(Passage):
>>>

However, it may be well possible that you do not need the whole flexibility of shared ownership and everything. If you can ensure that resources live long enough, something simpler might be appropriate, for example the resource holders we developed for the SFML book.


IGlobals and singletons seem to be really hated by many programmers, it's one of these religious wars, akin to Java vs. c++ and C vs. c++, you are the programmer and your program belongs to you, you must make the decision to go with what you think is best and then learn from your mistakes.
It's not a religious war, there are loads of rational arguments against global variables and singletons. We have discussed them often enough in the past.

Quote from: FRex
Just wow, right?
Ehm, no. I've already explained that here. Today, good C++ code definitely looks different than Doom 3.

Quote from: FRex
[non-locality of code] is kind of invalidated as soon as you only globalize doom style the huuuge systems, like the filesystem
Not really, it's even more important for huge systems that are accessed from anywhere. By avoiding globals, you stop using the huge system in arbitrary places and you design the application such that components that need access to it are explicitly granted access. This gives a much clearer overview over dependencies across different modules.

Quote from: FRex
For many things like opengl, openal, filesystem, you'd use global functions anyway to enforce some sort of state for them to be in
Yes, and especially in OpenGL this leads to very annoying bugs. You change a state, and it affects rendering in completely unrelated places and only under very specific conditions. It is extremely easy to mess something up. There is a reason why SFML abstracts everything away and provides an OOP API. But even for seemingly simple tasks, there is a lot of work necessary because of the way OpenGL works -- just have a look at the sf::Shader::setParameter() overloads.

<<<

(Stored records):
>>>

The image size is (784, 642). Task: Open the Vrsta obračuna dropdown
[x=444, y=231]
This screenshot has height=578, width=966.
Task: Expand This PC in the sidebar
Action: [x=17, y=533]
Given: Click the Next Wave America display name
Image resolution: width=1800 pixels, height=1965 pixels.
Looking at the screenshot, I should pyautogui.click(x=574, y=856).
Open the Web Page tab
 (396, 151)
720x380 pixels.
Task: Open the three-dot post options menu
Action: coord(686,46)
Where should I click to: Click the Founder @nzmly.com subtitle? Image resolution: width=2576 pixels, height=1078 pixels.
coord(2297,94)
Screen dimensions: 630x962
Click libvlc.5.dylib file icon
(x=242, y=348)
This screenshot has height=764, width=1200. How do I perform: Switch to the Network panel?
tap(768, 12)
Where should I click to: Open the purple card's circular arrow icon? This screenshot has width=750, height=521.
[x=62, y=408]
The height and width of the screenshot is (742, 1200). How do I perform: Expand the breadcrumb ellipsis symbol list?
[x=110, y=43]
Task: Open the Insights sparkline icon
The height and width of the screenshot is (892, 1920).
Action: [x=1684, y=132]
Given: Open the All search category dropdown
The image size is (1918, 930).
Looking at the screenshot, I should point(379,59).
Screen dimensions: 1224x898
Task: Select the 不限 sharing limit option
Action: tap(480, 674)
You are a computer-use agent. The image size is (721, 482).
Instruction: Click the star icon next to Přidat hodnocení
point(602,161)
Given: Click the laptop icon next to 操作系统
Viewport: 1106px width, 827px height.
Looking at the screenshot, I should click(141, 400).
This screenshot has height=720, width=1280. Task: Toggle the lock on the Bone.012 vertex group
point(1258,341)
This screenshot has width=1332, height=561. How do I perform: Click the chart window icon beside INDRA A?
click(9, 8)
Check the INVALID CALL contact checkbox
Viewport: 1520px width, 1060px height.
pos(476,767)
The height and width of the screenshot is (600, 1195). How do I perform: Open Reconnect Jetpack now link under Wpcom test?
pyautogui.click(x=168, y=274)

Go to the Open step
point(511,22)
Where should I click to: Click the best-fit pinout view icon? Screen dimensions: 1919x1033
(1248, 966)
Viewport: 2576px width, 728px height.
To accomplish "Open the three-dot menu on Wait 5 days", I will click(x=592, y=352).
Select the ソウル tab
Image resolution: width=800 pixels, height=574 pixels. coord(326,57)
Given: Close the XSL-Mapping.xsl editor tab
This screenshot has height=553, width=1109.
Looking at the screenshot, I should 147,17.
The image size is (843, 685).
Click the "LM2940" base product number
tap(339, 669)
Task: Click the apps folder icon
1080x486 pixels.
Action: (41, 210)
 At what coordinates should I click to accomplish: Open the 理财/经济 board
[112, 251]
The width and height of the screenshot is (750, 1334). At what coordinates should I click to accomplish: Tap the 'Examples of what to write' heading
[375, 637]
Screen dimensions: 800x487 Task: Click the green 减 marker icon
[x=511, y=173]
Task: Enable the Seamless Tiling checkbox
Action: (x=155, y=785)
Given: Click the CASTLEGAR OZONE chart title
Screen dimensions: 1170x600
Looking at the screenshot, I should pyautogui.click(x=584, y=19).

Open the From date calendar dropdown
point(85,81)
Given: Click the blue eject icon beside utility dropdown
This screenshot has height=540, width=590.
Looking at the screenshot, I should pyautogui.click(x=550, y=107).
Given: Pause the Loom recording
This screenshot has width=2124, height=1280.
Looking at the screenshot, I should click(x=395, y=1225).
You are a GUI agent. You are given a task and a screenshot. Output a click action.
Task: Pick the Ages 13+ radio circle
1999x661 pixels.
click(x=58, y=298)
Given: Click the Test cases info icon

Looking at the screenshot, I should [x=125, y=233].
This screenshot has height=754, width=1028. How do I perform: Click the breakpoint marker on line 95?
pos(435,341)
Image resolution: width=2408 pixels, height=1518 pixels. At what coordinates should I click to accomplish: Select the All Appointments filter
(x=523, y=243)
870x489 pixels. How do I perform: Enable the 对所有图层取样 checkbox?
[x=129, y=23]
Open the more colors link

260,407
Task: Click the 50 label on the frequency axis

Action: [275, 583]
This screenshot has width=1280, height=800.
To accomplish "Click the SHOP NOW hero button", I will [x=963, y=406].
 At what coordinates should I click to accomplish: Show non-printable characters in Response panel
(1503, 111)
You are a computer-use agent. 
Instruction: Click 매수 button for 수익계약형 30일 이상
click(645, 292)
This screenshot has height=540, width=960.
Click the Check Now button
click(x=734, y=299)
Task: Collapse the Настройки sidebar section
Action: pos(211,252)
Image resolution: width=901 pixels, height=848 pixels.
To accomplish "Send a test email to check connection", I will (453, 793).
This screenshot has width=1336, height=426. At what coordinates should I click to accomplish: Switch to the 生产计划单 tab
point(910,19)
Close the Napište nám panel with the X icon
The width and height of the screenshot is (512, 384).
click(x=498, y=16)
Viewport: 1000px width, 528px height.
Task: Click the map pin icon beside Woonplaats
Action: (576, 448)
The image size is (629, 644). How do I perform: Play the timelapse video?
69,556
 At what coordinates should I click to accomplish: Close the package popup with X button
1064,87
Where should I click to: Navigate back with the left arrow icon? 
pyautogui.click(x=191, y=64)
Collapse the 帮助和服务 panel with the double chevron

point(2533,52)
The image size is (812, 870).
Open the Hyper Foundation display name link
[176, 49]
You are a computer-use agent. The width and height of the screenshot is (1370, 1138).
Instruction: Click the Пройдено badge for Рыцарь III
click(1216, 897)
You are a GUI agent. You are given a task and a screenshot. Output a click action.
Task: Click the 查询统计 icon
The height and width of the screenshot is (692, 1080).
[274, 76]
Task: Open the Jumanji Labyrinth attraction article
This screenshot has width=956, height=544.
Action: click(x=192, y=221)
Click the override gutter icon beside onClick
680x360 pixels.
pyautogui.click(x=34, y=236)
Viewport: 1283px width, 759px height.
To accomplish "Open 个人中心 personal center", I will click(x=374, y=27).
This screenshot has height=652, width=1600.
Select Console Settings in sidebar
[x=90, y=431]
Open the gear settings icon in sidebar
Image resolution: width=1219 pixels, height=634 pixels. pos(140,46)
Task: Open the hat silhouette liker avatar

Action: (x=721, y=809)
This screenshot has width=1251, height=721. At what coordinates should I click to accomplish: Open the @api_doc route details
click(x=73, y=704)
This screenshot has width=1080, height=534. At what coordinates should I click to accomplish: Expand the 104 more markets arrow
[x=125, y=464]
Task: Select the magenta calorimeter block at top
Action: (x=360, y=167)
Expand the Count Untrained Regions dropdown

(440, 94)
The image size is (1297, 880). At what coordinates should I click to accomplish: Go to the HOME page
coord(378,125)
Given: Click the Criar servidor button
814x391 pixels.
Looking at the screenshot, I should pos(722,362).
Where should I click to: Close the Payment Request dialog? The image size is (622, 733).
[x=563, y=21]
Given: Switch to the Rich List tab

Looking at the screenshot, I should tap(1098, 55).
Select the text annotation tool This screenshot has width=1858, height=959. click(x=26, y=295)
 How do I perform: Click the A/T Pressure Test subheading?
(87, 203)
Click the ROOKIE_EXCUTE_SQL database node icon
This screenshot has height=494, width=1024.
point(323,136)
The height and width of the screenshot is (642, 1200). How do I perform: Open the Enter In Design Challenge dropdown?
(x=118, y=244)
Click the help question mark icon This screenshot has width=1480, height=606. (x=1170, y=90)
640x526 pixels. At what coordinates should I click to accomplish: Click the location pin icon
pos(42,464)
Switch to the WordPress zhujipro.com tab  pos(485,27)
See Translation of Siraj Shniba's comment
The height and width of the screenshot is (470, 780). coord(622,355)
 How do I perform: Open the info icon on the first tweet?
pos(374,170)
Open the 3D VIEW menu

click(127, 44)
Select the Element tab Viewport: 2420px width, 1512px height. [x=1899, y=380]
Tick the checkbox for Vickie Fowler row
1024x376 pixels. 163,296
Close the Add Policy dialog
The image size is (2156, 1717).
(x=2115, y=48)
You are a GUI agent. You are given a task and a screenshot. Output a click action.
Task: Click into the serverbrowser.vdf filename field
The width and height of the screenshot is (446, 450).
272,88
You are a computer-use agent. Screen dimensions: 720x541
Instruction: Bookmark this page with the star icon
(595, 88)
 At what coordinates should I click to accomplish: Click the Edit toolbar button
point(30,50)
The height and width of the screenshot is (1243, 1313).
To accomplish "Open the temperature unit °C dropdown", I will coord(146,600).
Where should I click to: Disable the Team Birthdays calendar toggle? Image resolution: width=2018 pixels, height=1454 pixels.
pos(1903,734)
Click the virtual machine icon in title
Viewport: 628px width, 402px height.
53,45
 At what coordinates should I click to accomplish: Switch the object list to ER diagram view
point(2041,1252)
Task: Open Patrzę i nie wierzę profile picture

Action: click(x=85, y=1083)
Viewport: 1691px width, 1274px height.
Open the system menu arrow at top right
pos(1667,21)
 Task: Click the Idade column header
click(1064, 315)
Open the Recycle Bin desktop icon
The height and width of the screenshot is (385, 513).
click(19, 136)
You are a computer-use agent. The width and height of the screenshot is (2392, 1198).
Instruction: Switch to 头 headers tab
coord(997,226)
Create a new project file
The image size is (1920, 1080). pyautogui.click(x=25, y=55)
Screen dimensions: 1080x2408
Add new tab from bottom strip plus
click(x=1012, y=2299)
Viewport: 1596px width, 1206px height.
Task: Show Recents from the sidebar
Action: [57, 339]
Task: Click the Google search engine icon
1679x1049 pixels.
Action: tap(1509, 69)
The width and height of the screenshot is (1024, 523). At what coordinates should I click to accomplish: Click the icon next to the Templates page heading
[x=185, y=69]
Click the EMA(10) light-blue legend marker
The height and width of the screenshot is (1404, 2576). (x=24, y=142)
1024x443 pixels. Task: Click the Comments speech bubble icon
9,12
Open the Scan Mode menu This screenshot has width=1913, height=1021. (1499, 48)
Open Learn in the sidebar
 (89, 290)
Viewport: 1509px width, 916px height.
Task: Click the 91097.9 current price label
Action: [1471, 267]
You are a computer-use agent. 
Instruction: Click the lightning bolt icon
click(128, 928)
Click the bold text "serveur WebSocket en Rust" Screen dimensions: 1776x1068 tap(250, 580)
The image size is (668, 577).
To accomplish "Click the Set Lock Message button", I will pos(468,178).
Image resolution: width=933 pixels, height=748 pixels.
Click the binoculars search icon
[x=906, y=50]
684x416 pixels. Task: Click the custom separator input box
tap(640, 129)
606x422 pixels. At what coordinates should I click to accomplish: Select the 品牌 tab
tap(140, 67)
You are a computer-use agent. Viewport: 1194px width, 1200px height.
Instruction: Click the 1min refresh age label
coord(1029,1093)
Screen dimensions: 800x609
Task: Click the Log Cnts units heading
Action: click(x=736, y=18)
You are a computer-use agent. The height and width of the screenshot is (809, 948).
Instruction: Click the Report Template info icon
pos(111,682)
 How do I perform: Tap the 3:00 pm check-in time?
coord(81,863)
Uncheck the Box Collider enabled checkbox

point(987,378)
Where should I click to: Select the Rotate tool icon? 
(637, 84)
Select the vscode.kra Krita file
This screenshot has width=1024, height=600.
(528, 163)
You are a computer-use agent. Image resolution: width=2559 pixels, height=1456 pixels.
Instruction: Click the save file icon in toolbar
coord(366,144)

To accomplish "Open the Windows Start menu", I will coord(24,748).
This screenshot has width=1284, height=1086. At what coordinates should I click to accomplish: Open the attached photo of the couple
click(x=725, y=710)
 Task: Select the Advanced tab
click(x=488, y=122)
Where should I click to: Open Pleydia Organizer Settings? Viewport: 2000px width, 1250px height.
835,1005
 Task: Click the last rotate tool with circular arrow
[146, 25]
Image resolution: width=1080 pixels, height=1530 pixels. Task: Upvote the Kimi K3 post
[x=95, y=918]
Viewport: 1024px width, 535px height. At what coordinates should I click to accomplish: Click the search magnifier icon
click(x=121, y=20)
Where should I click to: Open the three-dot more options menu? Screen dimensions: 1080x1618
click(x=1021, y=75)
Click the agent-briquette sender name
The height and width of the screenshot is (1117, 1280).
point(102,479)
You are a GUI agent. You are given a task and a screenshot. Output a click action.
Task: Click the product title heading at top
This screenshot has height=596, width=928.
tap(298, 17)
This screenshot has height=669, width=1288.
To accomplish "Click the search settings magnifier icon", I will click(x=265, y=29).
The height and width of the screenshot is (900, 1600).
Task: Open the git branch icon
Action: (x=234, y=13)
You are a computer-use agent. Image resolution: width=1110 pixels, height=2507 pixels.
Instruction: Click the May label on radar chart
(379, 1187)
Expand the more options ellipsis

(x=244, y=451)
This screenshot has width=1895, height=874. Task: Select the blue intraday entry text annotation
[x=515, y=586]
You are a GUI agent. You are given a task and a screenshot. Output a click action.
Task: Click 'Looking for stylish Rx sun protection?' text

<<<

(Requirements):
1. Print everything from "IGlobals and singletons" down to "from your mistakes." in the forum post on globals and singletons.
2. Using the forum post on globals and singletons, decide whether each statement agrees with it, and back each yes or no with the deciding words quoted exactly.
(a) SFML offers an OOP API.
(b) The post agrees that the dispute over globals is a religious war.
(c) The post holds that good C++ code today looks like Doom 3.
3. Answer these from the forum post on globals and singletons:
(a) What was developed for the SFML book?
(b) Whose overloads does the post point to as an example of the work OpenGL requires?
(c) Avoiding globals gives a much clearer overview of what?

(Outputs by task):
1.
IGlobals and singletons seem to be really hated by many programmers, it's one of these religious wars, akin to Java vs. c++ and C vs. c++, you are the programmer and your program belongs to you, you must make the decision to go with what you think is best and then learn from your mistakes.

2.
(a) Yes: "There is a reason why SFML abstracts everything away and provides an OOP API."
(b) No: "It's not a religious war, there are loads of rational arguments against global variables and singletons."
(c) No: "Today, good C++ code definitely looks different than Doom 3."

3.
(a) Resource holders.
(b) The sf::Shader::setParameter() overloads.
(c) Dependencies across different modules.